Matteo Orfini, nominato commissario del Pd di Roma da Renzi, è stato inviato nella Capitale per rigenerare il Pd e tenere d’occhio le sorti dell’amministrazione all’indomani delle dimissioni del sindaco Marino commenta cosi quanto è accaduto: “Anche alla luce di quanto emerso in questi giorni, il capitolo è chiuso”. “Avevamo il dovere di voltare pagina e lo dice chi più di tutti ha cercato di rilanciare l’azione dell’amministrazione”.
Nell’intervista a Repubblica Orfini non lascia scampo al sindaco: “Tra venti giorni ci sarà il commissario” (ma non sarà Sabella). “Nessuno ha voluto la sua testa. È finita perchè si è rotto il rapporto con la città”. “Prima di interrompere un’esperienza votata dagli elettori si doveva tentare di tutto. Ma di fronte agli errori commessi, emersi anche in queste ore, non si poteva più andare”.

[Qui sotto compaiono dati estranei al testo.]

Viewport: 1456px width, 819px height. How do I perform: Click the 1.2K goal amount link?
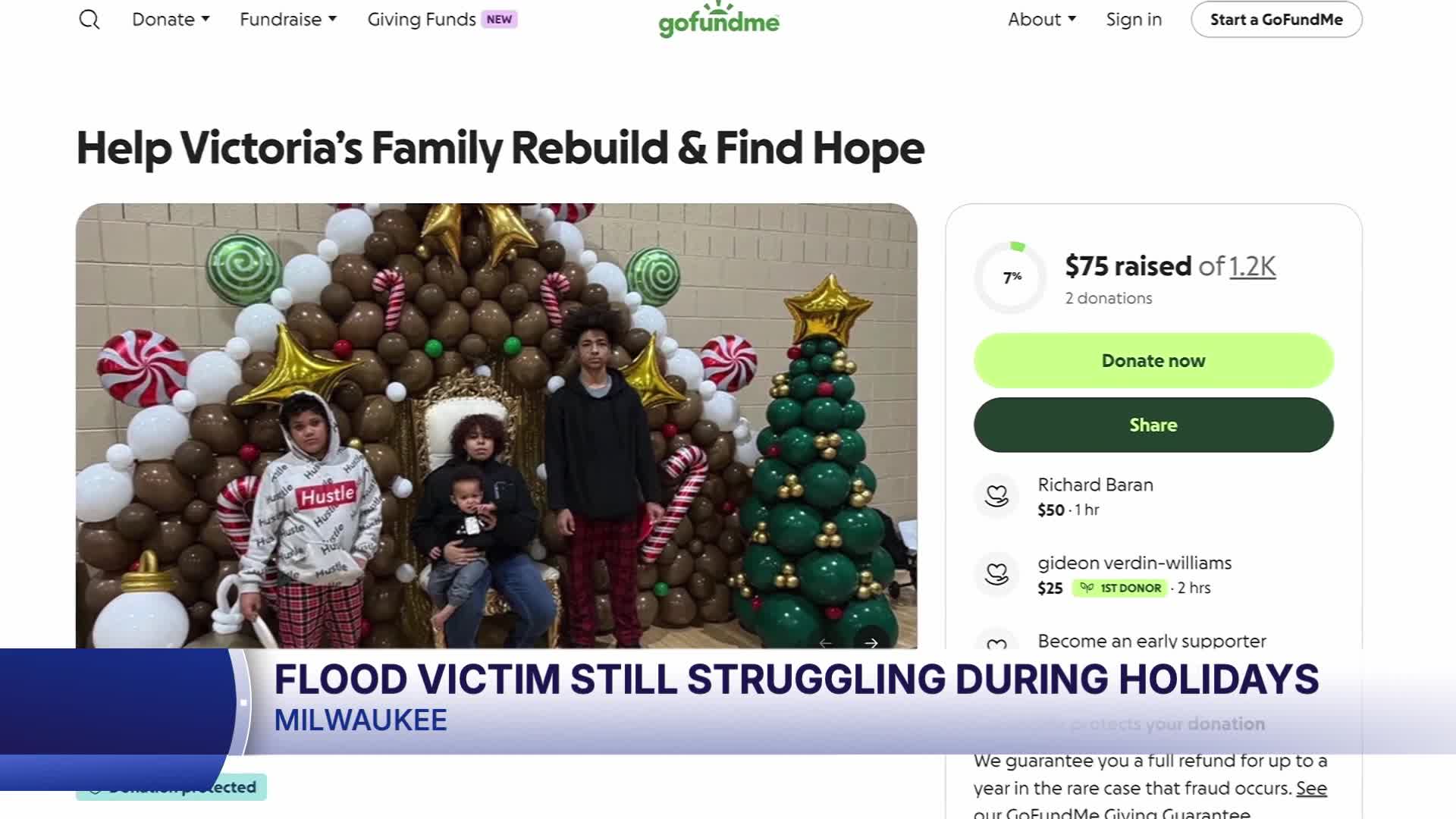pyautogui.click(x=1252, y=266)
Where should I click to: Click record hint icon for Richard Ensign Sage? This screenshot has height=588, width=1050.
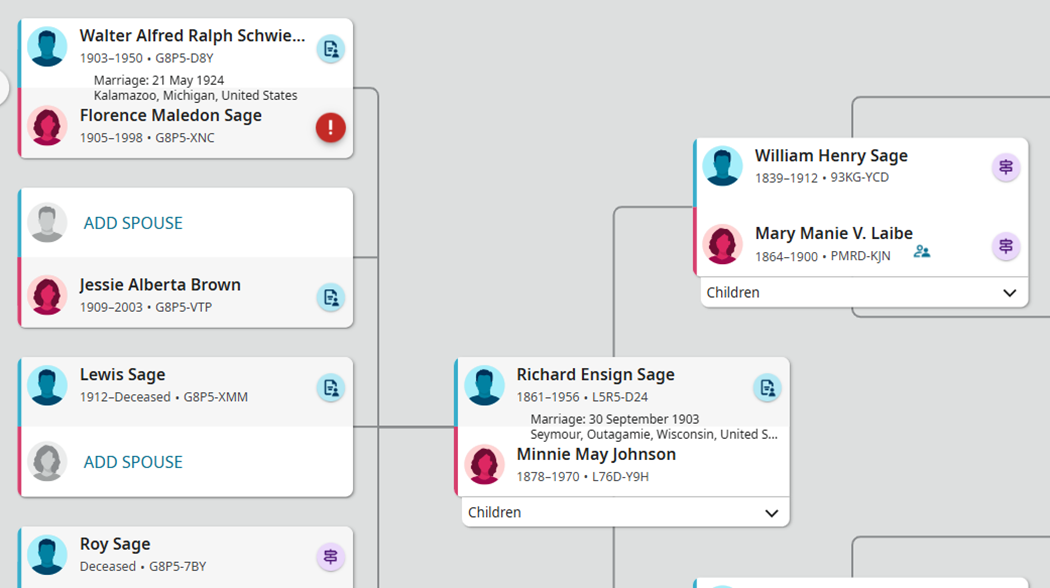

Orfini: “Mancata la politica”
Orfini rimarca che, al di là della vicenda degli scontrini sui quali “le valutazioni le farà la magistratura, il suo errore è tutto in quello slogan elettorale: ‘Non è politica, è Roma’. Questo è mancato, un progetto di città. È mancata la politica”.
“Il Pd ha fatto il possibile, ora risolverà rapidamente i problemi della città. In tempo per il Giubileo. Roma si trova nella stessa situazione di Milano prima dell’Expo: replicheremo quel miracolo. Di questo si parlerà tra sei mesi”. Quindi afferma che per le elezioni “non abbiamo timori. Cambieremo i sondaggi. E il giorno dopo il voto la destra e i grillini commenteranno la loro sconfitta”.
Primarie sì, primarie no
“Sto molto bene vado a celebrare un matrimonio”. Sono queste le prime parole di Marino dopo le dimissioni annunciate ieri sera. Il sindaco, che ha smentito le ricostruzioni fatte dalla stampa che lo ritraevano pronto a “fare i nomi” per vendicarsi di chi lo ha silurato, ostenta serenità. Sel, alleata del Pd in Campidoglio, lascia aperto un piccolo spiraglio: “Marino può andare avanti se cambia rotta”. Cosa impossibile visto che il sindaco è stato sfiduciato dal suo partito. Il Pd per l’appunto, guarda già al futuro. Il primo nodo da sciogliere riguarda le primarie. Il premier ai fedelissimi ha confessato di essere pronto a negarle e ad imporre un suo nome. Ma la minoranza Pd fa muro. “A Roma si è consumata una profonda rottura tra città e Pd. Le primarie saranno per me inevitabili per provare a ricostruire. Non possono bastare decisioni calate dall’alto. È indispensabile ripartire dalla nostra gente” afferma Roberto Speranza, della minoranza Pd. Già la gente. Il popolo di Roma è stanco di aspettare. Vuole un cambiamento. Perché ora, come ha sottolineato in un duro editoriale L’Osservatore Romano, nella Capitale ci sono solo “macerie”.